Ce disque est du soir, comme le sont certains ragas indiens, tant par la conception modale des morceaux que par l’atmosphère de volatilité en clair-obscur qu’ils dégagent, accompagnant idéalement la patiente victoire de l’ombre sur la lumière. “Il faut l’écouter d’une traite”, recommande Mélanie, qui cite parmi ses oeuvres de référence les disques de Talk Talk et de Pink Floyd parce qu’“ils vous laissent le temps d’entrer dans une histoire”, liste à laquelle nous ajouterions volontiers le Rock Bottom de Robert Wyatt et le Freedom Now Suite d’Abbey Lincoln enregistré avec Max Roach. Raconter une histoire, c’est ce que fait Mélanie en trente-quatre minutes. C’est là son In the Mood for Love à elle, sans floralies de robes fourreaux mais en tout point conforme à une progression par “tableaux” sonores successifs, de l’éveil du sentiment amoureux (I Feel You) à l’exploration de son mystère (The Flow), de la traversée de la douleur (Sweet Darling Pain) à l’annonce d’une rupture imminente ( I’m Gonna Leave You)…
Quant à savoir la part autobiographique investie pour donner du lien à l’ensemble et communiquer pareille intimité, difficile de l’évaluer tant l’intéressée se montre évasive. “Mon histoire personnelle est inscrite dans ce disque mais en même temps, elle n’est pas importante. Ce qui est important, c’est que quelqu’un d’autre puisse s’y reconnaître. Mon histoire, on s’en fout.” On devra donc se contenter pour l’heure de ces quelques repères. On sait qu’elle vient de Charleroi, ancien fleuron sidérurgique de la Wallonie. Que ses deux grands-pères, l’un immigré italien, l’autre de souche, ont travaillé dans la même usine, aujourd’hui reconvertie en lieu de résidence artistique où Mélanie a pris ses quartiers. Qu’elle a commencé le Conservatoire très tôt, en est sortie avec un premier prix. Qu’elle a une soeur jumelle, Catherine, musicienne comme elle, évoluant aujourd’hui dans un groupe pop, Miele. Qu’au lycée elle a craqué sur Nirvana et Jeff Buckley, mais aussi sur Frank Zappa et Soft Machine. Qu’elle a enregistré un premier album, A Stomach Is Burning, pour le label de jazz Igloo et qu’à la suite d’une tournée en Russie elle est tombée très malade et a perdu sa voix pendant un an. “De ce silence forcé sont sorties une autre manière de chanter et une envie de m’éloigner du jazz pour embrasser un horizon musical plus large…”

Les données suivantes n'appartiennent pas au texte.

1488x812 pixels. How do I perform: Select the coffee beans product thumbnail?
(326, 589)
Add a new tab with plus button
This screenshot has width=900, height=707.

Pour parfaire ce processus de maturation, de révélation à soi-même, pour échapper à l’isolement que tout acte de création implique, Mélanie a éprouvé le besoin de se rendre utile. Elle est allée donner des cours d’éveil corporel dans une prison dans le cadre d’un programme de réinsertion sociale. “A l’époque, j’étais coincée dans d’épineux choix artistiques et cette expérience m’a rendu la joie et apporté de la légèreté. Ce fut un vrai cadeau.” Le sien est de nous offrir No Deal, un moment de grâce éperdue, de beauté sans entraves.